### EXTRACTED ENTRIES

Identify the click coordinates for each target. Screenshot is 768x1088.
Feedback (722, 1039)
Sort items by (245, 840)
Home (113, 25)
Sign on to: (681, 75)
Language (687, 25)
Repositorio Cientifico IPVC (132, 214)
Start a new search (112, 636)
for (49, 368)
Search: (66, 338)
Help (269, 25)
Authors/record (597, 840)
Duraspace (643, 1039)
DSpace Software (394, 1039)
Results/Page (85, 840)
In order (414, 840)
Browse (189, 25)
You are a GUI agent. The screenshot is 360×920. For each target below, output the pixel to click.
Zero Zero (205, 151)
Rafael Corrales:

######

# ASSIGNMENT
Write out, exactly as shown, only the lines running from the one that contains "Home (113, 25)" to the last line above.

# REPLY
Home (113, 25)
Sign on to: (681, 75)
Language (687, 25)
Repositorio Cientifico IPVC (132, 214)
Start a new search (112, 636)
for (49, 368)
Search: (66, 338)
Help (269, 25)
Authors/record (597, 840)
Duraspace (643, 1039)
DSpace Software (394, 1039)
Results/Page (85, 840)
In order (414, 840)
Browse (189, 25)
You are a GUI agent. The screenshot is 360×920. For each target below, output the pixel to click.
Zero Zero (205, 151)
Rafael Corrales:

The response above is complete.